## Begin PROVIDED DATA
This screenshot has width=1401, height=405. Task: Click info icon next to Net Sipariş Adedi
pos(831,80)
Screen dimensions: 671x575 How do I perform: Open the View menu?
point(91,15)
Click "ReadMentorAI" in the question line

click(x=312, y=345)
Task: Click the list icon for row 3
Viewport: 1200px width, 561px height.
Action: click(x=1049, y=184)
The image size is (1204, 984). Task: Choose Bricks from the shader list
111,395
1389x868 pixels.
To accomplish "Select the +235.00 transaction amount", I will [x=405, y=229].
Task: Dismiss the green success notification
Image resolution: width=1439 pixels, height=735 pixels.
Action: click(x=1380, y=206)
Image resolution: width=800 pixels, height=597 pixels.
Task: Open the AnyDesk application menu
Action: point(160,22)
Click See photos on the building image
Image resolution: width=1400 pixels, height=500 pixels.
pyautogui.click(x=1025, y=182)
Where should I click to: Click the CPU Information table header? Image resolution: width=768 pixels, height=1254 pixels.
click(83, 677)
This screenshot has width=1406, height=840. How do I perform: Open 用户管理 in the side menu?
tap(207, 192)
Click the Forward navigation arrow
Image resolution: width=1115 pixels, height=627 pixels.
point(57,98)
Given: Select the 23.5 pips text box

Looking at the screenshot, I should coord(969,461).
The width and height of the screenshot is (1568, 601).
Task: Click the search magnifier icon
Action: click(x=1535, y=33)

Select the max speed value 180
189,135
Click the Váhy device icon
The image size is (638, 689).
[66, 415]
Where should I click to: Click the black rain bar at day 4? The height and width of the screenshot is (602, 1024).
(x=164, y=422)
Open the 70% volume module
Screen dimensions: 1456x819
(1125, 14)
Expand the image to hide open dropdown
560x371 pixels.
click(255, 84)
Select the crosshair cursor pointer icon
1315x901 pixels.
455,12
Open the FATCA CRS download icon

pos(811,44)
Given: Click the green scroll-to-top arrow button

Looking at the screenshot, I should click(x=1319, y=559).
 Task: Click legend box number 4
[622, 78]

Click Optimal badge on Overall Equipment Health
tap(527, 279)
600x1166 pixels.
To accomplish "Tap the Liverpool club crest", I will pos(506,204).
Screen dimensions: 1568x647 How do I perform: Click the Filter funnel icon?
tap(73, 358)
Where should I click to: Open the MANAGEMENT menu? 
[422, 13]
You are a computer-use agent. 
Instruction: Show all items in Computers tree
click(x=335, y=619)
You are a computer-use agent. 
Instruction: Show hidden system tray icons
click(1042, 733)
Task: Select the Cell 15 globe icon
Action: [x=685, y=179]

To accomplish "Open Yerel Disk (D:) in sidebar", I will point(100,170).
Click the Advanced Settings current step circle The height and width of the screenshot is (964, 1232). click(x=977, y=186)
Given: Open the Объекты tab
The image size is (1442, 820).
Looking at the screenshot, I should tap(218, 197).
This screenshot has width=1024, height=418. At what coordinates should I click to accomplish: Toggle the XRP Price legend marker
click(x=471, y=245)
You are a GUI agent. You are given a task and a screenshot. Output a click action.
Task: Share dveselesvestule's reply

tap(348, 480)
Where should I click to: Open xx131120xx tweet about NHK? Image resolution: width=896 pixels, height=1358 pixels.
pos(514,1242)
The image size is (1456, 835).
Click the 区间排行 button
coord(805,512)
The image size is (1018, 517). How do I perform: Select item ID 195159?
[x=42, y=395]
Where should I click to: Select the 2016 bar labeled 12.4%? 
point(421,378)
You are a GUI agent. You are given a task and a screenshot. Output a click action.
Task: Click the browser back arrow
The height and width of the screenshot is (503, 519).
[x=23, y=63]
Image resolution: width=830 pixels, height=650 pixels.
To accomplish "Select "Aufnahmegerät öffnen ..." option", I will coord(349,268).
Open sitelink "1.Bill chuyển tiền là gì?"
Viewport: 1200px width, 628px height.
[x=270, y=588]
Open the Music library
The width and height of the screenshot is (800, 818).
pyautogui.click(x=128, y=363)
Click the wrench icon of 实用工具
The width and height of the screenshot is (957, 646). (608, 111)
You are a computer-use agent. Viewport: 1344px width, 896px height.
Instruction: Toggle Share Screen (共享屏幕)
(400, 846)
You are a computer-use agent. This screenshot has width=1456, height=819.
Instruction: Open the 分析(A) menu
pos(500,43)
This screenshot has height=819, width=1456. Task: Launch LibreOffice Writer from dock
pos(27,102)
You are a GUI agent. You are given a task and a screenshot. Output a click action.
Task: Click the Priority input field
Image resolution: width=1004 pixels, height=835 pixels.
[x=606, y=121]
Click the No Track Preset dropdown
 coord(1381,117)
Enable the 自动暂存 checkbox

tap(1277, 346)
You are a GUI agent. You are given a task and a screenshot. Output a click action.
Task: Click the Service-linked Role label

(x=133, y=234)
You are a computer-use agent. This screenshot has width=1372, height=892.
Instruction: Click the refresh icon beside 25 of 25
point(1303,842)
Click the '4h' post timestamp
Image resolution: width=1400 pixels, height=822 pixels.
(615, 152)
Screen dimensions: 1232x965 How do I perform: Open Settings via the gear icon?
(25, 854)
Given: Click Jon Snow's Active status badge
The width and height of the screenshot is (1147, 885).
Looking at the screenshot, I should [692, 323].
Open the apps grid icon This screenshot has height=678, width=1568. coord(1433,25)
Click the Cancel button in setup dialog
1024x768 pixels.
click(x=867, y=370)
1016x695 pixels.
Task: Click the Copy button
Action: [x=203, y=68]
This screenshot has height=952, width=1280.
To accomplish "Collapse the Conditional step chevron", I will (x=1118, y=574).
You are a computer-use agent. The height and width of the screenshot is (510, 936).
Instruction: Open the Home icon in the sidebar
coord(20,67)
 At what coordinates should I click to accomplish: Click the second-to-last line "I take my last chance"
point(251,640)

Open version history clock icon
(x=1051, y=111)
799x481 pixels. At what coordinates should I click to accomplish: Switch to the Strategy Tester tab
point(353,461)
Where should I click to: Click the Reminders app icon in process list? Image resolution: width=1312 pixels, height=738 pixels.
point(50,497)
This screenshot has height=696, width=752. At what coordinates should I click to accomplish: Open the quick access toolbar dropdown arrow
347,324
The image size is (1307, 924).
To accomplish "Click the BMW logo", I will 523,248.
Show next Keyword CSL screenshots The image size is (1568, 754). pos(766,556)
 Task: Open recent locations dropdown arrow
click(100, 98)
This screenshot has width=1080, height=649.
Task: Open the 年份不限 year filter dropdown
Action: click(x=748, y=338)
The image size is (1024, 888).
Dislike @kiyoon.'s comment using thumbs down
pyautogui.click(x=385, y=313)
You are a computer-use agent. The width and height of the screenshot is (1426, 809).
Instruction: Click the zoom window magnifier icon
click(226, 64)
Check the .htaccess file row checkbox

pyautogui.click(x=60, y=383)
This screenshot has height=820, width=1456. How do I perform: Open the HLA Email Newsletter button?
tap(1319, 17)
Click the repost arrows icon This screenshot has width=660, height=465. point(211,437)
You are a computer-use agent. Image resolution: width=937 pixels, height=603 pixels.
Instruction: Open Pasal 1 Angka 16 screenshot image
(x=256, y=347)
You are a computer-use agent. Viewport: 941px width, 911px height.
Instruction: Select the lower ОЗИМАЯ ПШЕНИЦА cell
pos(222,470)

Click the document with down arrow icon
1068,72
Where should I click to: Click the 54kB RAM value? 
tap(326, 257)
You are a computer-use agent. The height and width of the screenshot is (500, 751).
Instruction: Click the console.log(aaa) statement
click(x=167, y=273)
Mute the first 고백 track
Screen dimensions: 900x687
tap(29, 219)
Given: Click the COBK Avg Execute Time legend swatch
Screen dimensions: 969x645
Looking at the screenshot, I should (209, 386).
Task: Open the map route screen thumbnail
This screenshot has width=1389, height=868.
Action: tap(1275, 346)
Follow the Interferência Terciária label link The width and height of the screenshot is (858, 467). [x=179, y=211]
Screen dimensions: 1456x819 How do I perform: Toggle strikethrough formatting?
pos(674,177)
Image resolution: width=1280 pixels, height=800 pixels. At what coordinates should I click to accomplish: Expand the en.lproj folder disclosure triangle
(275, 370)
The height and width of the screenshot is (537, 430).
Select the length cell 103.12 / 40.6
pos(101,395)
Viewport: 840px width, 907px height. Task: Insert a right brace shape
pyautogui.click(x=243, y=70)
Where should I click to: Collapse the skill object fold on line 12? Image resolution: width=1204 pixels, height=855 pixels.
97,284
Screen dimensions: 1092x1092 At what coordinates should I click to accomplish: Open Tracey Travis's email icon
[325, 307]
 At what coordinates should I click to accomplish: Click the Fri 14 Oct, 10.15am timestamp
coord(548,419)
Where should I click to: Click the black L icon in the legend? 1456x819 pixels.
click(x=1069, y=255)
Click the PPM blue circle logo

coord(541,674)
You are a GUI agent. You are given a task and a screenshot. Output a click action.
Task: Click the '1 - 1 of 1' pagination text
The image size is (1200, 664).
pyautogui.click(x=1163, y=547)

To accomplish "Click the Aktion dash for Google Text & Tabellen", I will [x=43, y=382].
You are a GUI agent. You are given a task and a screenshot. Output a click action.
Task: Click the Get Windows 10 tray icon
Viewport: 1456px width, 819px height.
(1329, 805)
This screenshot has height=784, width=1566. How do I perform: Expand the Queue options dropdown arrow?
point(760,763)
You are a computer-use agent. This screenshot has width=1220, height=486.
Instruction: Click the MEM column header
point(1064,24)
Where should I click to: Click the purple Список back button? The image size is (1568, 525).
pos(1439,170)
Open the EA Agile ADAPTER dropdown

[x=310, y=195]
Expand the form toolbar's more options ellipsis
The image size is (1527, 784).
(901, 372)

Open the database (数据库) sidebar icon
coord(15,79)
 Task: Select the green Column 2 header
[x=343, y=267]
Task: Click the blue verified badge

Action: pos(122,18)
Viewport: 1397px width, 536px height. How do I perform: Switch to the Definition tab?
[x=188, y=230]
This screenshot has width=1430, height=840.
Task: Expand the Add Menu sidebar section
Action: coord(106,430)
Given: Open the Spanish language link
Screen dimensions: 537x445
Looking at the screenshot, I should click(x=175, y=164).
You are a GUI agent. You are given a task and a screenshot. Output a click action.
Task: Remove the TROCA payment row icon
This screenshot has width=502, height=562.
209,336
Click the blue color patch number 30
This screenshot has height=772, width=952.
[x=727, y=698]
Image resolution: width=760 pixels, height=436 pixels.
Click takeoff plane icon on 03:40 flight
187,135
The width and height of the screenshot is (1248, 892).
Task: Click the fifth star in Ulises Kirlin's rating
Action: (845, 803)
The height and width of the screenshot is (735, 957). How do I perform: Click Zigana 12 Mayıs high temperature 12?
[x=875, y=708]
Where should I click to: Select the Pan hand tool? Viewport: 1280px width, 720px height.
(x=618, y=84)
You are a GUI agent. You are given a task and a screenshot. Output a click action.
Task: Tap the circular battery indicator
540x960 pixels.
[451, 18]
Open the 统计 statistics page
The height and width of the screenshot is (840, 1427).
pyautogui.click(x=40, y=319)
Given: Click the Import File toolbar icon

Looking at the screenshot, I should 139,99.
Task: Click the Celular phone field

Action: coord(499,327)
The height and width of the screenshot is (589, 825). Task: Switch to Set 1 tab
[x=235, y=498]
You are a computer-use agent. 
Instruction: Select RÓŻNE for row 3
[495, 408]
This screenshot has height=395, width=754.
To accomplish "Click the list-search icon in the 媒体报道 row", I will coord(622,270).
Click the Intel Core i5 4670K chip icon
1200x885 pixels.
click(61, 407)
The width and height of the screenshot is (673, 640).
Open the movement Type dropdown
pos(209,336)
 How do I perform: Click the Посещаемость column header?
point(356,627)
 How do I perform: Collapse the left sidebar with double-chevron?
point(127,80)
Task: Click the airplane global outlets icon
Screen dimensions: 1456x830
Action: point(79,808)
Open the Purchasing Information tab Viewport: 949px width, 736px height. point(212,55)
## End PROVIDED DATA
# [WORK TO BE COMPLETED]
Reproduce the lines between the line holding "I will point(100,170)." and the line holding "[x=23, y=63]", inclusive, with "GUI agent" replaced by "computer-use agent" and everything else unchanged. Return only those lines.

# [PROBLEM SOLUTION]
To accomplish "Open Yerel Disk (D:) in sidebar", I will point(100,170).
Click the Advanced Settings current step circle The height and width of the screenshot is (964, 1232). click(x=977, y=186)
Given: Open the Объекты tab
The image size is (1442, 820).
Looking at the screenshot, I should tap(218, 197).
This screenshot has width=1024, height=418. At what coordinates should I click to accomplish: Toggle the XRP Price legend marker
click(x=471, y=245)
You are a computer-use agent. You are given a task and a screenshot. Output a click action.
Task: Share dveselesvestule's reply

tap(348, 480)
Where should I click to: Open xx131120xx tweet about NHK? Image resolution: width=896 pixels, height=1358 pixels.
pos(514,1242)
The image size is (1456, 835).
Click the 区间排行 button
coord(805,512)
The image size is (1018, 517). How do I perform: Select item ID 195159?
[x=42, y=395]
Where should I click to: Select the 2016 bar labeled 12.4%? 
point(421,378)
You are a computer-use agent. You are given a task and a screenshot. Output a click action.
Task: Click the browser back arrow
The height and width of the screenshot is (503, 519).
[x=23, y=63]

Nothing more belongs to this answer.